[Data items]

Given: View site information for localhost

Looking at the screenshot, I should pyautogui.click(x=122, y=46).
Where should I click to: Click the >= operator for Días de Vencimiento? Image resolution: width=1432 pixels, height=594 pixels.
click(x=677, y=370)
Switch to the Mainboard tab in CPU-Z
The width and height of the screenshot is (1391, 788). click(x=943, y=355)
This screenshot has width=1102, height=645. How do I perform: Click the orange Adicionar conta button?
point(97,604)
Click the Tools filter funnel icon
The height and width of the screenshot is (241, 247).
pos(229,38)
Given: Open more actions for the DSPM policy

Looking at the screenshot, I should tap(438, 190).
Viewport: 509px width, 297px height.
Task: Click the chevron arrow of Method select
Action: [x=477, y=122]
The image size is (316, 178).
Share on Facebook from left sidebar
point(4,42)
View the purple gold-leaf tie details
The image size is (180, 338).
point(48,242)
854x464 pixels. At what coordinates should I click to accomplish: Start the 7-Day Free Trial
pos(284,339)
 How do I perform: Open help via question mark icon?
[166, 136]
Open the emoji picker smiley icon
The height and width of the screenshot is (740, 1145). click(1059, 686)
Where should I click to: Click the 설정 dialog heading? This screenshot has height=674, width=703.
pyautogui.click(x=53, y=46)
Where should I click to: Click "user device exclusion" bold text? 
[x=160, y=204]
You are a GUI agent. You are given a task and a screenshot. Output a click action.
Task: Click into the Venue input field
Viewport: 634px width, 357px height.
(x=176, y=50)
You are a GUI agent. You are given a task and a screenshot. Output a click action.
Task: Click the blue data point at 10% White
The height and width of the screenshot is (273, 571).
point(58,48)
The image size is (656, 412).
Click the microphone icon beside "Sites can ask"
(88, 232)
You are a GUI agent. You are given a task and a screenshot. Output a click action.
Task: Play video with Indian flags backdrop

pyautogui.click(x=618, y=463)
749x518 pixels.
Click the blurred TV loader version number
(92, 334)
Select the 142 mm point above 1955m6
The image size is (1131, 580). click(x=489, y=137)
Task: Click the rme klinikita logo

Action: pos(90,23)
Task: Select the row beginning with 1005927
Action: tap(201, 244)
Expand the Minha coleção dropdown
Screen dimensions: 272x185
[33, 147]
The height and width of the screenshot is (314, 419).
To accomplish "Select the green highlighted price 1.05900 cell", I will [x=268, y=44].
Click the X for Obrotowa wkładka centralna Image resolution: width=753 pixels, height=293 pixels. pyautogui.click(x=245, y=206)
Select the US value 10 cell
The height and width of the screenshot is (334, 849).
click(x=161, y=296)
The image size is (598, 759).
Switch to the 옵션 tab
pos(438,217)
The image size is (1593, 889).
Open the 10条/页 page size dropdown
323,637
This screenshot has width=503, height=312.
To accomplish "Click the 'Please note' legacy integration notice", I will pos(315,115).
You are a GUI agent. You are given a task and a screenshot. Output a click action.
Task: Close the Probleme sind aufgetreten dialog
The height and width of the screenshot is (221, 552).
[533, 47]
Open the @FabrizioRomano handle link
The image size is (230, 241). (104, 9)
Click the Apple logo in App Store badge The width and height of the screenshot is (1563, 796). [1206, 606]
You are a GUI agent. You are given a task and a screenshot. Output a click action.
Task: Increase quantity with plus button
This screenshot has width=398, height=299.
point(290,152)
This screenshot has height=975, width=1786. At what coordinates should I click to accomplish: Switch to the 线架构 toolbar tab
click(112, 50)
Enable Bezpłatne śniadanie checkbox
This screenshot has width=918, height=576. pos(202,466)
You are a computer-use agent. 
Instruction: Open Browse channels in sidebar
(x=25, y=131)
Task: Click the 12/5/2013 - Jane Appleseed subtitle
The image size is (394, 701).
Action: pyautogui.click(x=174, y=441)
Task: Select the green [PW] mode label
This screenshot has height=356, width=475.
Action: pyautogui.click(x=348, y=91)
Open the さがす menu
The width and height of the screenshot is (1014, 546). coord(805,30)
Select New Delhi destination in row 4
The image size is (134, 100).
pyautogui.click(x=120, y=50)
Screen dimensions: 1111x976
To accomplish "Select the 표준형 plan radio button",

--- EXERCISE DESCRIPTION ---
Every line with "green" in it should be copied from the entries.

--- RESULT FOR THIS EXERCISE ---
To accomplish "Select the green highlighted price 1.05900 cell", I will [x=268, y=44].
Task: Select the green [PW] mode label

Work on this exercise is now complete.